There was only one overweight person in the room, and he stood up.  “We have gotten the movie Soylent Green removed from most of the streaming services, and expect that it will be totally unavailable within two months.  The book it was based on has been removed from Amazon, and we have agents scouring used book stores to buy up all the copies they can find.  We’ve created so many bogus internet sites with that term that nothing regarding the movie or the book shows up in the first five pages of a search.”

“Good work so far.”

“Oh, there’s more,” said the portly man.  “We’ve used artificial intelligence to re-make the entire film!  In the new version, people want their death to mean something, and the Charlton Heston character fights against the right-wing forces who are trying to prevent Soylent Green from being distributed.  It’s much more upbeat.”

“That should work.  If we told our obese, brainwashed minions that fresh air was a right-wing plot, they’d hold their breath until they lose consciousness.  Looking forward to seeing the final cut of that remake,” said the Chairwoman.  “OK, time to break into the working groups.”  Everyone stood up, and people started coalescing into separate clumps before moving off to tables around the perimeter of the room.
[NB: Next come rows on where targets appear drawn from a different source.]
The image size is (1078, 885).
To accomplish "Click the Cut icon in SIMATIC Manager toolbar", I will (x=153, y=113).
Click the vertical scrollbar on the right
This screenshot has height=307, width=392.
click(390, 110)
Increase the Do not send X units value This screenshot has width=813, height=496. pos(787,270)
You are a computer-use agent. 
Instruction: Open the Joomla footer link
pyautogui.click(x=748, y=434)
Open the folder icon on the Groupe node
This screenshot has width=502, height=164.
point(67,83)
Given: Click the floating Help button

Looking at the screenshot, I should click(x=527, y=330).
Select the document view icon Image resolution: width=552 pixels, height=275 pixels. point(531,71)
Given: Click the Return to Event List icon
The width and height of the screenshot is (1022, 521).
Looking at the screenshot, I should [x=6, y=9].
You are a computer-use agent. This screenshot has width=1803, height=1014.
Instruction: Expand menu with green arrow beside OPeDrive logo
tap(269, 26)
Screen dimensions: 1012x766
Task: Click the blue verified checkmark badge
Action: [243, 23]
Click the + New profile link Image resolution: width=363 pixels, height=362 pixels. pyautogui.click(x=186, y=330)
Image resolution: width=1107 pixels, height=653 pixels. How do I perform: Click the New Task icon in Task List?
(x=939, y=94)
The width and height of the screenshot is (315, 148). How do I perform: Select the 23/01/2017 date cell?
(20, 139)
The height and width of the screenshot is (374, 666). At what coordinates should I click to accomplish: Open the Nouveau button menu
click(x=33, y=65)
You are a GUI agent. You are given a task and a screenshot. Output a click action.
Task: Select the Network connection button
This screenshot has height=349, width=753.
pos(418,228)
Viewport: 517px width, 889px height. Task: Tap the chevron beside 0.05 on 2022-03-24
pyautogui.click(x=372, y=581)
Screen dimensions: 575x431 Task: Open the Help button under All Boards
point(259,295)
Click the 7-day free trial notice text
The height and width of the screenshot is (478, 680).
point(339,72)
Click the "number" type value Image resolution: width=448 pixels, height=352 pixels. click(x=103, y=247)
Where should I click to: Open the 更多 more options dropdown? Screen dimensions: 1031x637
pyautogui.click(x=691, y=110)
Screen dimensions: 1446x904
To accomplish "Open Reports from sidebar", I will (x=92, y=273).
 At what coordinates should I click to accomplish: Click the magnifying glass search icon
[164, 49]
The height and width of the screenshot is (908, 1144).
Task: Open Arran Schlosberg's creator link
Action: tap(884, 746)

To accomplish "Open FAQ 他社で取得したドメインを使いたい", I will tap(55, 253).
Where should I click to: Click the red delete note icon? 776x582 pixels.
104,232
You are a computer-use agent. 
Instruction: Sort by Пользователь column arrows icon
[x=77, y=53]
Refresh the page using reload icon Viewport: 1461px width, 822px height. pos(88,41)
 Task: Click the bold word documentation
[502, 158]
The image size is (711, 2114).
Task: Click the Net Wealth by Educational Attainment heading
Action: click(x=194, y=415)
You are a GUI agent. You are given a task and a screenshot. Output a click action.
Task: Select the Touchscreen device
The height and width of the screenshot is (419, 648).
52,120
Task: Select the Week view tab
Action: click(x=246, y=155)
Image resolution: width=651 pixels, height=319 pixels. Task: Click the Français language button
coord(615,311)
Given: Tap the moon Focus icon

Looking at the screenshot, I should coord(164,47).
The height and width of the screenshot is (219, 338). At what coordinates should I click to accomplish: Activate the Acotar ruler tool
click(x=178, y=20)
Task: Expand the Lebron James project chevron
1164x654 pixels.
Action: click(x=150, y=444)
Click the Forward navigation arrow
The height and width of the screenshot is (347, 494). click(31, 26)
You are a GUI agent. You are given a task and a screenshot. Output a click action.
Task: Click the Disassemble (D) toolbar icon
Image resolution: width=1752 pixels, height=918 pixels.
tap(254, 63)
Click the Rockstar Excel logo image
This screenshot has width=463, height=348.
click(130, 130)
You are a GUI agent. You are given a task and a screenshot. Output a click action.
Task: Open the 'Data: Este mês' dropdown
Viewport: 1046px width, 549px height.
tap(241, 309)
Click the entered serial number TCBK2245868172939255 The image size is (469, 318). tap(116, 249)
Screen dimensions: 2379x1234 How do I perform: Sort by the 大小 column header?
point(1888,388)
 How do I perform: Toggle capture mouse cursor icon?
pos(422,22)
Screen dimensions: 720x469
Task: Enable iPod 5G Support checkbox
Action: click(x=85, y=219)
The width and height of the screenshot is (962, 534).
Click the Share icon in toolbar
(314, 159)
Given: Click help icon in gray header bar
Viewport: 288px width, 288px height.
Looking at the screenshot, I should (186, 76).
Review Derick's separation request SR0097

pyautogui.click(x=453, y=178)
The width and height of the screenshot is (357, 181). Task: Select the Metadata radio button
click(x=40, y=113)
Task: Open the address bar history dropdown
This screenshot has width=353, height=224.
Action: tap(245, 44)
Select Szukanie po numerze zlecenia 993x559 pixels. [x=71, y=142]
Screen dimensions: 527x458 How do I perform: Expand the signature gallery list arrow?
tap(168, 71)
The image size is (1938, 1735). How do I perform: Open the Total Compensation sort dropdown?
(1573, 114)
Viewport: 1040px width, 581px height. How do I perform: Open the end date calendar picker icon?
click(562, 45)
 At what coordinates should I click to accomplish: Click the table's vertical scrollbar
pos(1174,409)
I saw the techs from the building talking to two uniformed security people and pointing in my direction.  I made a beeline for the door, and got there while the security guys were still working their way through the crowd.  Outside the door was a forklift with a big box on it marked, “Rainbow Demonstration Signs.”  The keys were in it and I started it up and shoved the box against the door.  I heard the sounds of muffled banging come through the metal.  There was probably another exit to the place, but at least it wasn’t anywhere near where I was.

As I walked away, I kept thinking to myself, “Stay skinny, stay skinny.”